PROBLEM TO SOLVE> Copy all of the following lines word for word, without changing anything.
# # # # # # #
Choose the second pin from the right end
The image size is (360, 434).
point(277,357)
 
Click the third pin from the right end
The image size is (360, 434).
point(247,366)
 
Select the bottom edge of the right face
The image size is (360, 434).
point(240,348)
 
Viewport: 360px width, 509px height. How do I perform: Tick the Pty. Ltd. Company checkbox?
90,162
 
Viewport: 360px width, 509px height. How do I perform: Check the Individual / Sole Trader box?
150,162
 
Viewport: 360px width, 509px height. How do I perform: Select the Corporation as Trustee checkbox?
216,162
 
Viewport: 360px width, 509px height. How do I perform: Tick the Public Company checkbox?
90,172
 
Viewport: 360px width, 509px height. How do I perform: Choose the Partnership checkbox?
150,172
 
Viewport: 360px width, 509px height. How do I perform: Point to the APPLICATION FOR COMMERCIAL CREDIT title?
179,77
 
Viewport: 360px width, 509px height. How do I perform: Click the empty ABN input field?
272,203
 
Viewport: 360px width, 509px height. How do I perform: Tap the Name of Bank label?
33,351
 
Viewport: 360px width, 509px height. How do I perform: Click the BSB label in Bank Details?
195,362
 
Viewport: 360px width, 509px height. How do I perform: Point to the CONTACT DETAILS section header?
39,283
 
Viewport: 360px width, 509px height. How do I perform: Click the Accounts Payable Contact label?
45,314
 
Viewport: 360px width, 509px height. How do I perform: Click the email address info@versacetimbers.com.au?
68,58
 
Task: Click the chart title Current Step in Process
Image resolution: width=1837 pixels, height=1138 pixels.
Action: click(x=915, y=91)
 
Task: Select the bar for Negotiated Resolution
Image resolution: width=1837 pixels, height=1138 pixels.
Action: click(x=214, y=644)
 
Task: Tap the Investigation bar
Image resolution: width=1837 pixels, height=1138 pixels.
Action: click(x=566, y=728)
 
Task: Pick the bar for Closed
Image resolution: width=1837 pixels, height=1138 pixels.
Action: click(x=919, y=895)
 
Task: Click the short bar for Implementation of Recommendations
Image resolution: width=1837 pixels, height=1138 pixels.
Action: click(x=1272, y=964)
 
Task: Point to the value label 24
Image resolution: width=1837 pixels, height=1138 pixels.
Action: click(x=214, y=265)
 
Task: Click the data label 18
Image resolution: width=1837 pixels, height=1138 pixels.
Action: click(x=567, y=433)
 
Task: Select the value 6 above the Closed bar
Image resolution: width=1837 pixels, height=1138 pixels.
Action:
# # # # # # #
TASK OUTPUT>
Choose the second pin from the right end
The image size is (360, 434).
point(277,357)
 
Click the third pin from the right end
The image size is (360, 434).
point(247,366)
 
Select the bottom edge of the right face
The image size is (360, 434).
point(240,348)
 
Viewport: 360px width, 509px height. How do I perform: Tick the Pty. Ltd. Company checkbox?
90,162
 
Viewport: 360px width, 509px height. How do I perform: Check the Individual / Sole Trader box?
150,162
 
Viewport: 360px width, 509px height. How do I perform: Select the Corporation as Trustee checkbox?
216,162
 
Viewport: 360px width, 509px height. How do I perform: Tick the Public Company checkbox?
90,172
 
Viewport: 360px width, 509px height. How do I perform: Choose the Partnership checkbox?
150,172
 
Viewport: 360px width, 509px height. How do I perform: Point to the APPLICATION FOR COMMERCIAL CREDIT title?
179,77
 
Viewport: 360px width, 509px height. How do I perform: Click the empty ABN input field?
272,203
 
Viewport: 360px width, 509px height. How do I perform: Tap the Name of Bank label?
33,351
 
Viewport: 360px width, 509px height. How do I perform: Click the BSB label in Bank Details?
195,362
 
Viewport: 360px width, 509px height. How do I perform: Point to the CONTACT DETAILS section header?
39,283
 
Viewport: 360px width, 509px height. How do I perform: Click the Accounts Payable Contact label?
45,314
 
Viewport: 360px width, 509px height. How do I perform: Click the email address info@versacetimbers.com.au?
68,58
 
Task: Click the chart title Current Step in Process
Image resolution: width=1837 pixels, height=1138 pixels.
Action: click(x=915, y=91)
 
Task: Select the bar for Negotiated Resolution
Image resolution: width=1837 pixels, height=1138 pixels.
Action: click(x=214, y=644)
 
Task: Tap the Investigation bar
Image resolution: width=1837 pixels, height=1138 pixels.
Action: click(x=566, y=728)
 
Task: Pick the bar for Closed
Image resolution: width=1837 pixels, height=1138 pixels.
Action: click(x=919, y=895)
 
Task: Click the short bar for Implementation of Recommendations
Image resolution: width=1837 pixels, height=1138 pixels.
Action: click(x=1272, y=964)
 
Task: Point to the value label 24
Image resolution: width=1837 pixels, height=1138 pixels.
Action: click(x=214, y=265)
 
Task: Click the data label 18
Image resolution: width=1837 pixels, height=1138 pixels.
Action: click(x=567, y=433)
 
Task: Select the value 6 above the Closed bar
Image resolution: width=1837 pixels, height=1138 pixels.
Action:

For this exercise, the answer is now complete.